Author: J.S. Cook
Publisher: Dreamspinner Press
Pages/Word Count: 304 Pages
At a Glance: Both of these stories are fast paced and filled with so many twist and turns that you can’t even begin to guess how Jack’s saga will end.
Reviewed By: Maryann
Blurb: The Second World War touches Newfoundland in unprecedented ways, throwing spies and patriots together inside Jack Stolyes’s Heartache Café.
American expatriate Jack Stoyles embarks on a self-imposed exile to St. John’s, Newfoundland. With good reason, Jack calls his place “Heartache Café.” He’s content—until Samual Halim walks into his life.

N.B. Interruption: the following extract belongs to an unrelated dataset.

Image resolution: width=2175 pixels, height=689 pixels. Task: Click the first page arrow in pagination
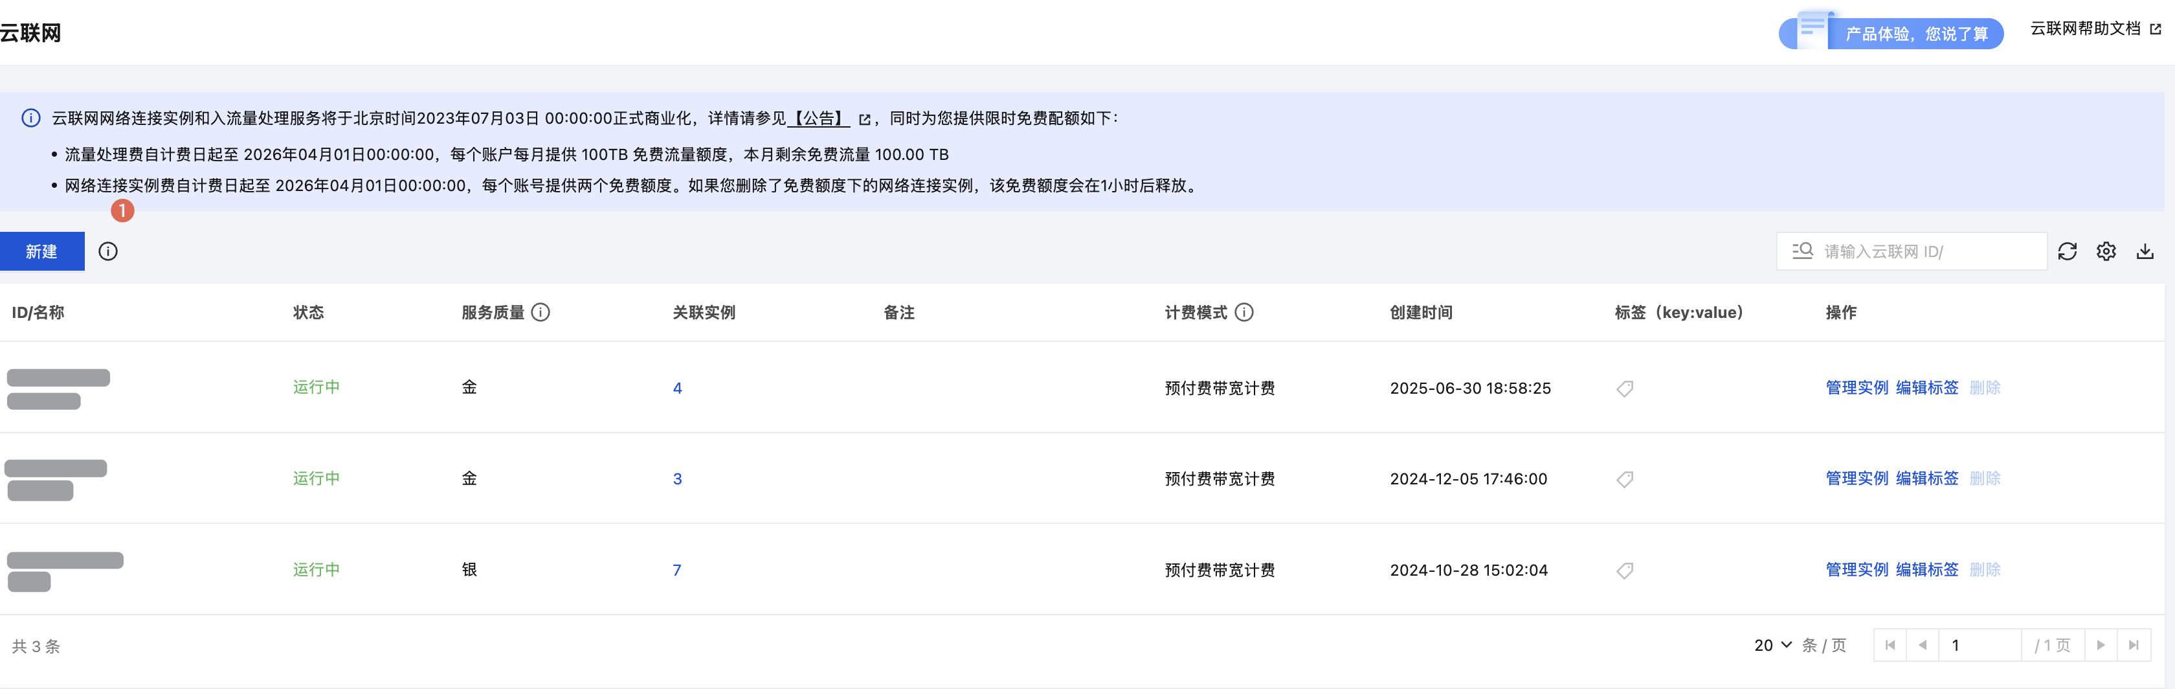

When a constable goes missing, Jack finds himself caught between a manipulative woman, a corrupt cop, and a sabotaged work site.
Valley of the Dead
When Egyptian diplomat Samuel Halim enters Jack’s Heartache Café, Jack’s life changes forever. Then Sam disappears along with the code key to decipher a Nazi radio command that will set Rommel’s troops in motion, leaving Jack with nothing but a fragmented phone call.
In the teeming heat of Cairo—a city rife with romance, secrets, sex, and danger, where no one is who he seems and violent death waits around every shadowed corner—it’s up to Jack to find the new love of his life and deliver the code that will change the course of history. But as Sam’s secrets come to light, there’s more at stake than the tenuous relationship forming between the two men.
First Edition of Valley of the Dead published by Dreamspinner Press, 2013.
First Edition of Heartache Café published by MLR Press, 2009.
Review: Oasis of Night is a compilation of books about Jonathan “Jack” Stoyles—Heartache Café and Valley of the Dead. J.S. Cook takes us back to the 1930s and 40s, during war time, and the author does an amazing job of making Jack’s saga—the war history, Hitler, the Nazis and Rommel invading North Africa—interesting. This novel is filled with espionage, murder, tragedy, intolerance in the military, but mainly is the story of a man trying to live life and find love again.
In Heartache Café, Jack is introduced as a military man who was “blue tagged” by the Army. Besides the military discharge, he has other problems to think about, feeling useless to the point of suicide. But then an old army friend, Frankie Missalo, suggests Jack leave Philadelphia behind and come join him in St. Johns, Newfoundland. Jack feels this is what he needs—a quiet life, minding his own business and letting the war just pass him by. He finds himself a storefront and opens Heartache Cafe. But things don’t turn out so quiet and peaceful for Jack after all—Heartache Cafe turns into spy central.
Jack makes friends with two interesting characters, Chris DuBois and Constable Picco, but neither of them create that spark that Jack is longing for. Love is just not in the cards for him anymore…until Samuel Halim shows up at Heartache Cafe looking for directions, and Jack falls for him. Samuel, however, is married with children and not who he seems. When Jack gets a mysterious call from Samuel, he sets out for Egypt.
Which is where Valley of the Dead picks up. The continuation of Jack’s story does include some repetition from Heartache Café, but it goes deeper into what actually happened to Jack once he was discharged from the military. When he gets settled in Egypt, he meets with Tareenah Halim, Samuels wife, and he starts to get a whole new picture of Samuel. With tearful eyes she pleads her case and Jack agrees to find her husband.
His next stop is the police station, where he meets with a not-so-friendly Sergeant Ibrahim Samir, who warns Jack to stop looking for Sam or he will arrest him. But the two men start meeting with each other, though it becomes clear there’s one man who comes between them—Samuel—and Jack is forced to face the reality of it all. He’s hurt Ibrahim even knowing that he and Samuel will never be together. With all the chaos going on around Jack, he starts to feel like he’s a jinx, and he still ponders joining the allied forces. I found it interesting how the allied forces were more accepting of being gay, as well as Ms. Cook taking us on an exciting journey to different parts of Egypt.
J.S. Cook has an exquisite way of writing, and brings the war right to the doorstep of Newfoundland. Both of these stories are fast paced and filled with so many twist and turns that you can’t even begin to guess how Jack’s saga will end. I really felt bad for Jack and what he had to endure with the military, which, I think, is the main reason for him having a hard time finding love.